Until the Supreme Court overruled James in Johnson II, Belcher had no ability to raise a challenge to his ACCA conviction. The James Court rejected a suggestion raised by Justice Scalia's dissent that the residual clause was unconstitutionally vague. "While ACCA requires judges to make sometimes difficult evaluations of the risks posed by different offenses, we are not persuaded by Justice Scalia's suggestion—which was not pressed by James or his amici—that the residual clause is unconstitutionally vague." James, 550 U.S. at 210, n.6. Between James and Johnson II, the Court continued to consider the application of the residual clause to a variety of state crimes, effectively precluding any constitutional challenge to it. See Begay, 553 U.S. at 145-48; Chambers v. United States, 555 U.S. 122, at 127-30 (2009); Sykes, 564 U.S. at 12-16. The court thus finds that the legal basis for Belcher's claim was not reasonably available to him before Johnson II was decided, establishing the cause element excusing his procedural default.

In reaching this conclusion, the court distinguishes the novelty of the challenge made available only after Johnson II was decided with the frequently litigated issue facing the Court in Bousley, upon which the government relies, as to whether mere possession of a firearm constituted use under 18 U.S.C. § 924(c)(1). There the Court noted that "[t]he argument that it was error for the District Court to misinform petitioner as to the statutory elements of § 924(c)(1) was most surely not a novel one. Indeed, at the time of petitioner's plea, the Federal Reporters were replete with cases involving challenges to the notion that 'use' is synonymous with mere 'possession.'" Bousley, 523 U.S. at 622 (internal citations omitted). To support its holding that futility cannot constitute cause, the Bousley quoted Engle v. Isaac, 456 U.S. 107, 130 n. 35 (1982) for the proposition that "futility cannot constitute cause if it means simply that a claim was 'unacceptable to that particular court at that particular time.'" But this case is a far cry from Engle. There the defendants did not object to a jury instruction that required the defendant in an Ohio murder case to prove self-defense. The Court noted that its decision in In re Winship, 397 U.S. 358 (1970), decided four and one half years before the first of defendants' criminal trials, "laid the basis for their constitutional claim," that the prosecution should bear the burden of disproving an affirmative defense. Engle, 456 U.S. at 131. "Where the basis of a constitutional claim is available, and other defense counsel have perceived and litigated that claim, the demands of comity and finality counsel against labeling alleged unawareness of the objection as cause for procedural default." Id. at 134.

The Court in Reed expressly distinguished the factual setting of Engle for the same reason. Reed, 468 U.S. at 19-20.

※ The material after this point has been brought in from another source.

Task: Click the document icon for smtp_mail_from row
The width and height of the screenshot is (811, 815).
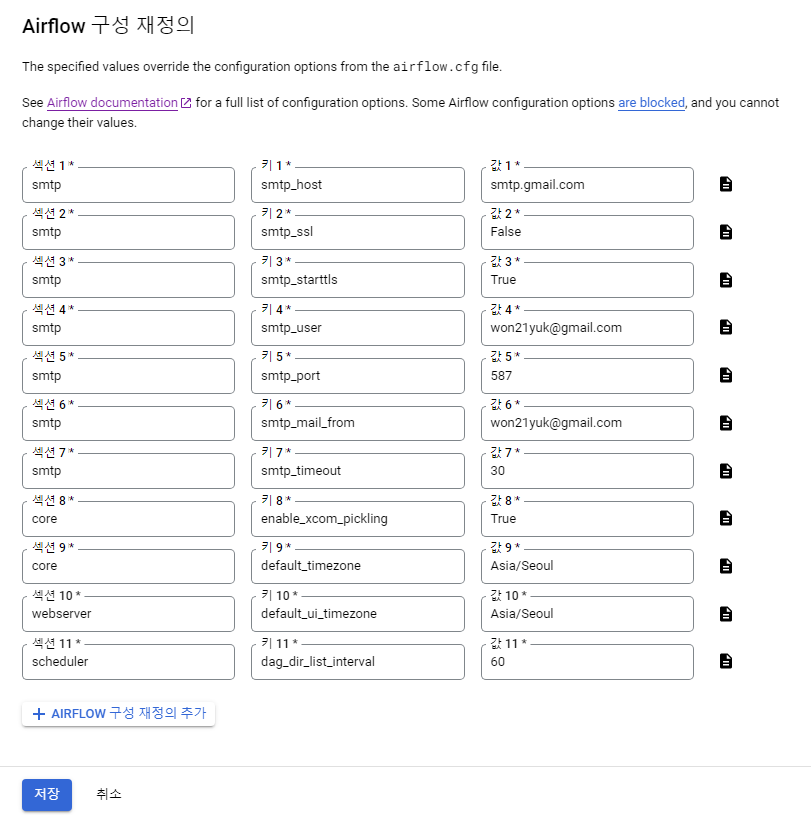Action: 725,422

Nor does this case resemble the circumstances facing the Fourth Circuit in Pettiford, 612 F. 3d 270. There, defendant had at the time of sentencing a basis to challenge two of his predicate convictions, yet chose not to do so. Nothing about Pettiford's subsequent habeas challenge to those convictions concerned the situation presented here, where the claim springs from a novel change of law made retroactive by the Supreme Court on collateral review. In short, while the circumstances establishing cause in Reed were not available to Pettiford, they exist here.

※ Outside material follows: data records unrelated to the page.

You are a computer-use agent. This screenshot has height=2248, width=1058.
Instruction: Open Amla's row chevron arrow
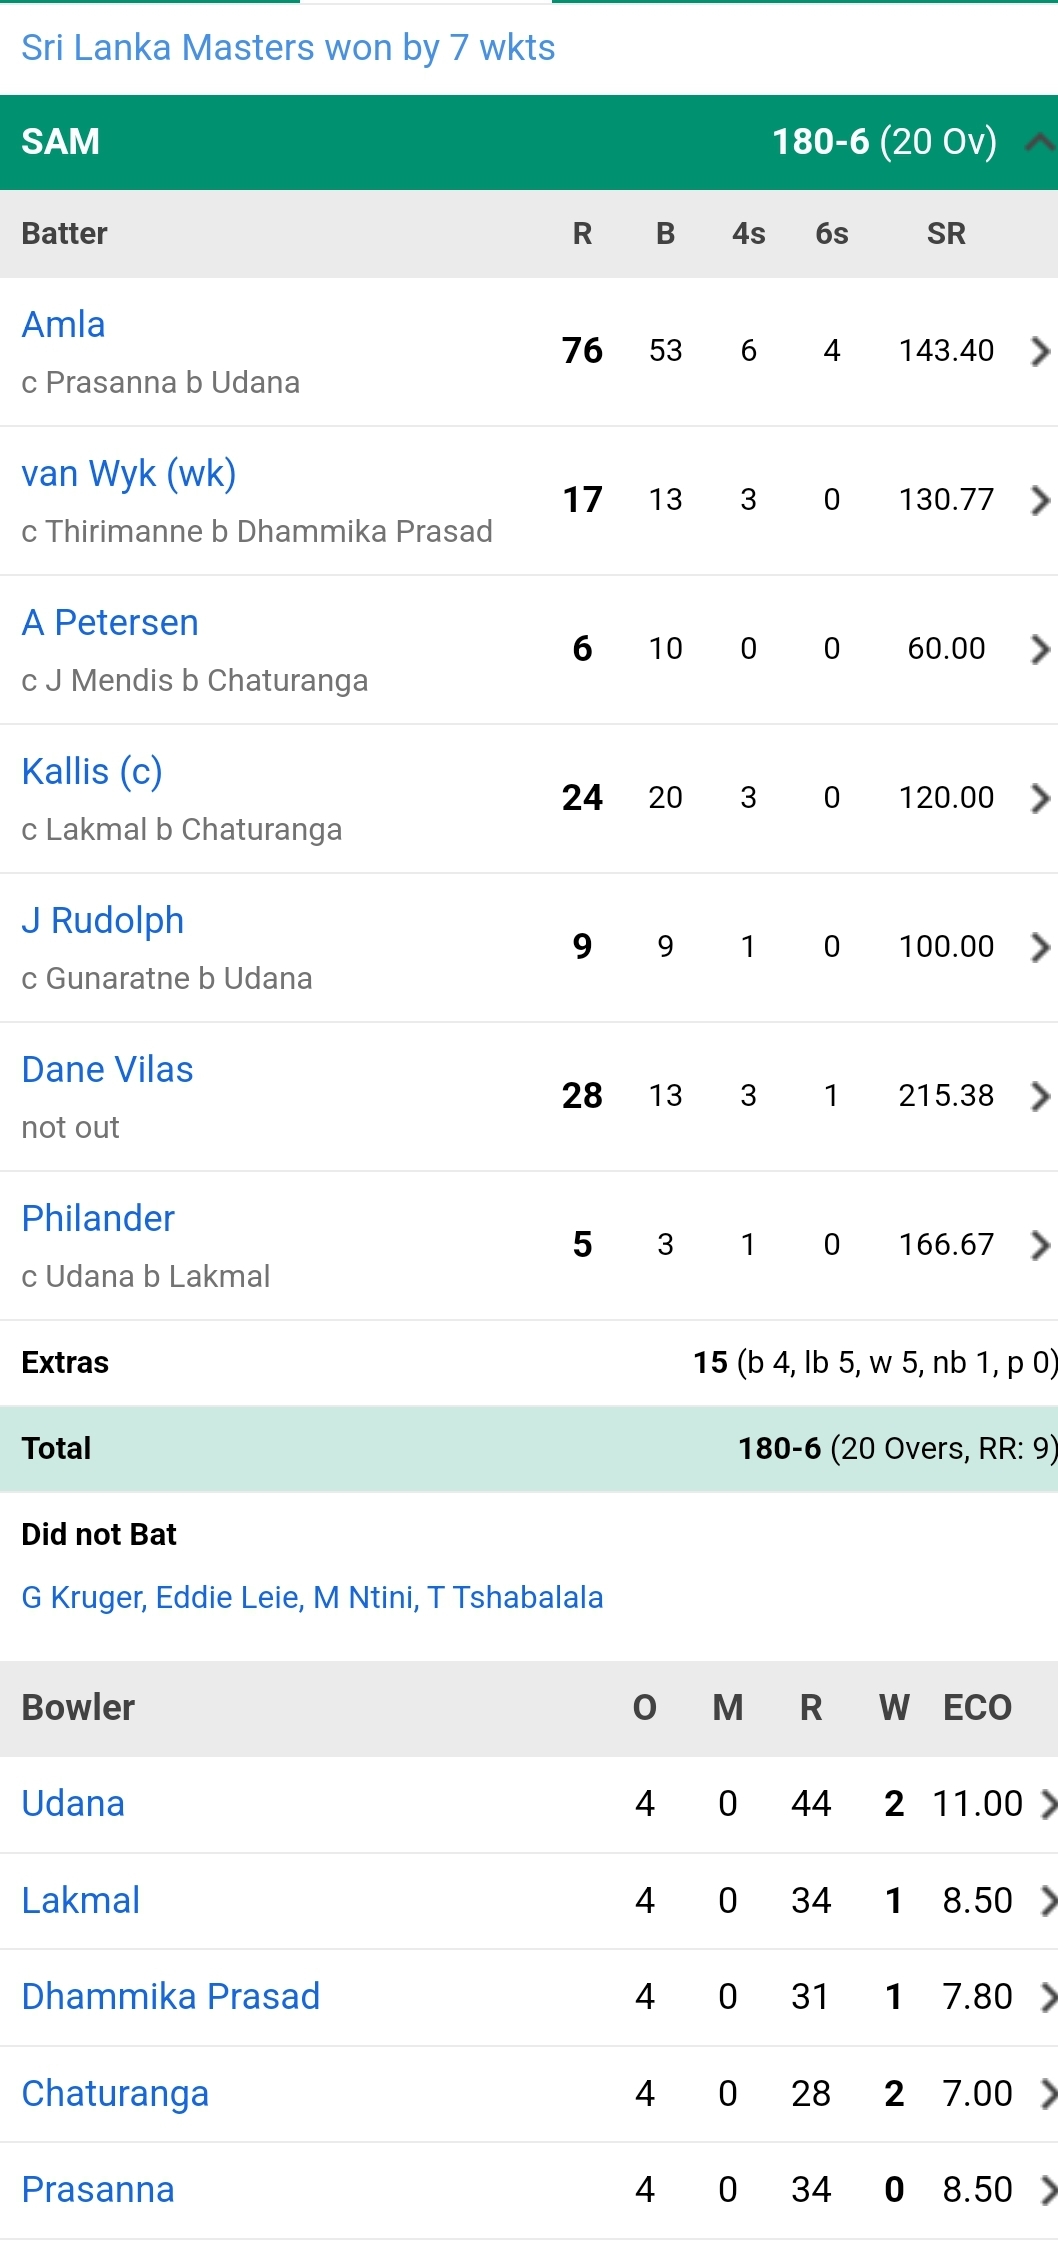pyautogui.click(x=1040, y=351)
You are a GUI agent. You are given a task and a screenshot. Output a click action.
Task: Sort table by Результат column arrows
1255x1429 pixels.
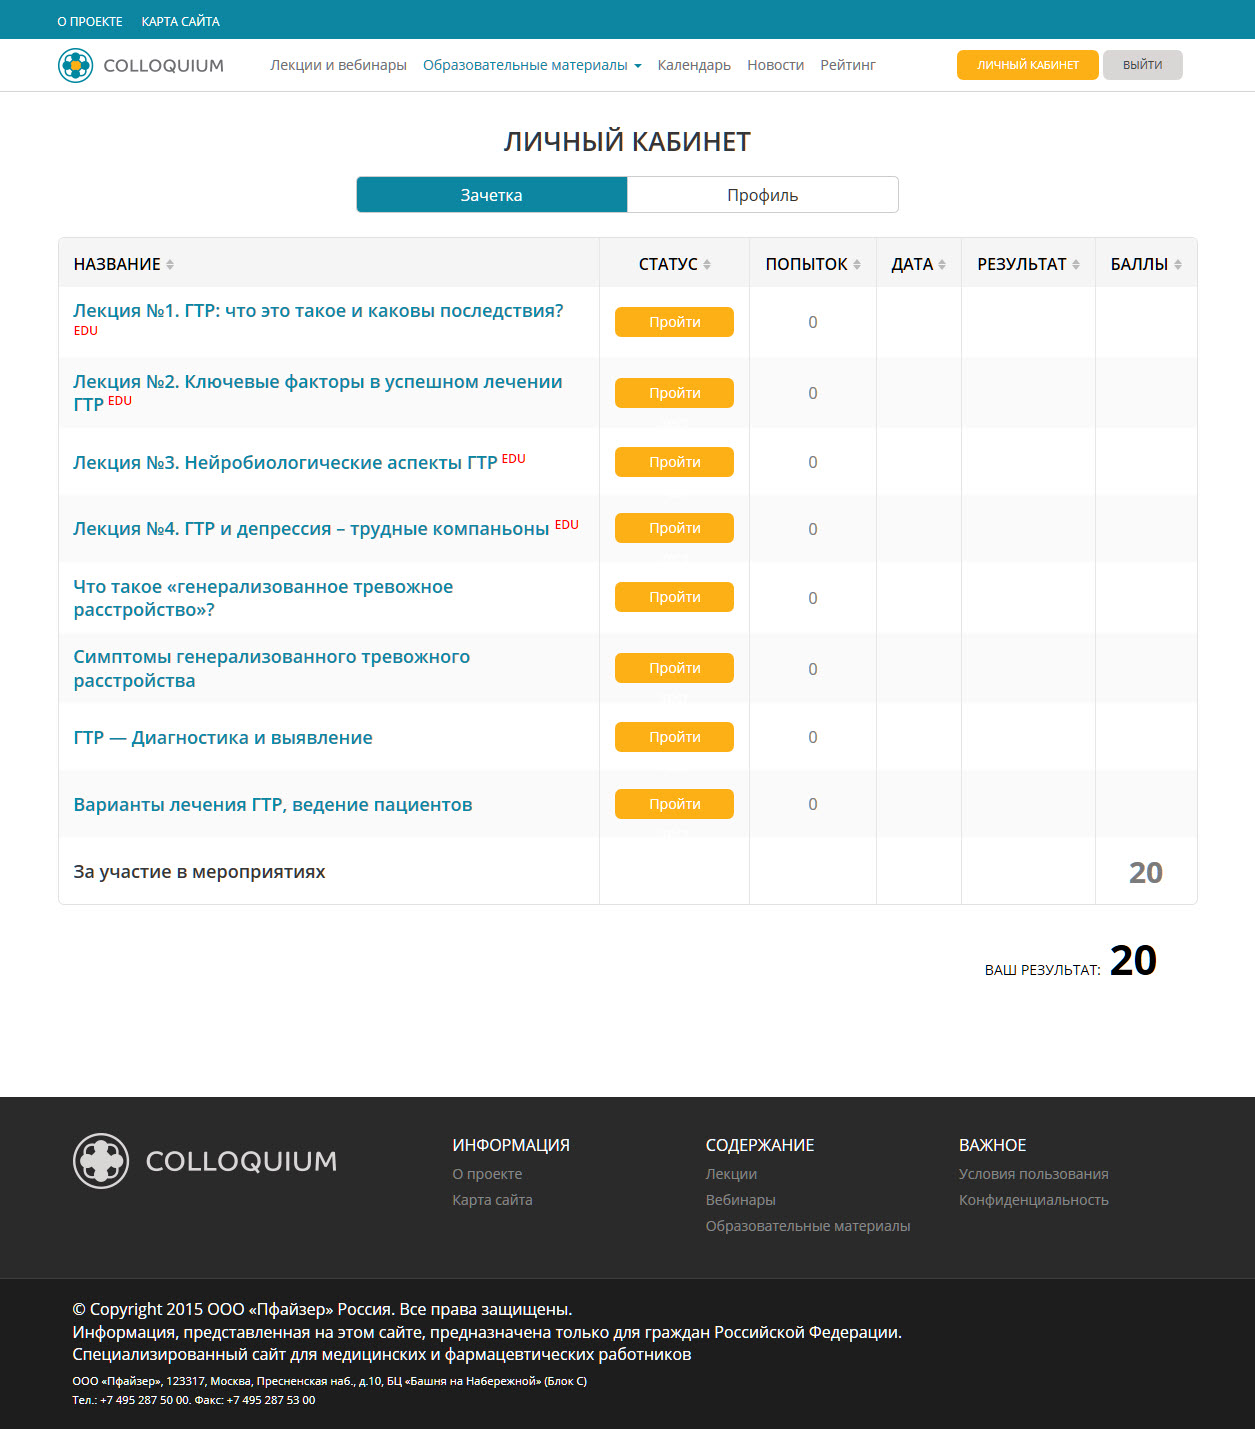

The government likewise argues that the Fourth Circuit's opinion in United States v. Mikalajunas, 186 F. 3d 490 (4th Cir. 1999), supports a finding of no cause here. As with Pettiford, however, Mikalajunas did not involve a right newly recognized by the Supreme Court and made retroactively applicable to cases on collateral review. Rather, it concerned an argument on an unsettled area of law which counsel either did not recognize or chose not to pursue at sentencing. Id. at 493.

Unlike the circumstance in Bousley, Engle, Pettiford and Mikalajunas, the bolt of lightning from the clear blue sky that that struck down the residual clause in Johnson II was so novel that it was not reasonably available to counsel. As such, it constitutes cause to excuse procedural default.

Belcher easily establishes prejudice in this case. To show prejudice, a petitioner need show only that without an error, the proceedings would have been different. Strickier v. Greene, 527 U.S. 263, 289 (1999). In this case, had the sentencing court not applied the ACCA enhancement, Belcher's statutory maximum penalty would have been only ten years, as opposed to the fifteen year mandatory minimum sentence he received under the ACCA. Plainly, Belcher has established that the alleged error in his sentence worked to his actual and substantial disadvantage sufficient to establish prejudice. United States v. Frady, 456 U.S. 152, 170 (1982).

V.

Before turning to the Virginia burglary statute at issue here, it is necessary to set the analytical stage. The categorical and modified categorical approach—the only element analyzing tools district courts wield to determine whether prior convictions amount to violent felonies under the ACCA—were forged in Taylor, 495 U.S. at 600-601. See Mathis v. United States, 136 S. Ct. 2243, 2251 (2016)("Taylor set out the essential rule governing ACCA cases more than a quarter of century ago. All that counts under the Act, we held then, are the 'elements of the statute of conviction.'").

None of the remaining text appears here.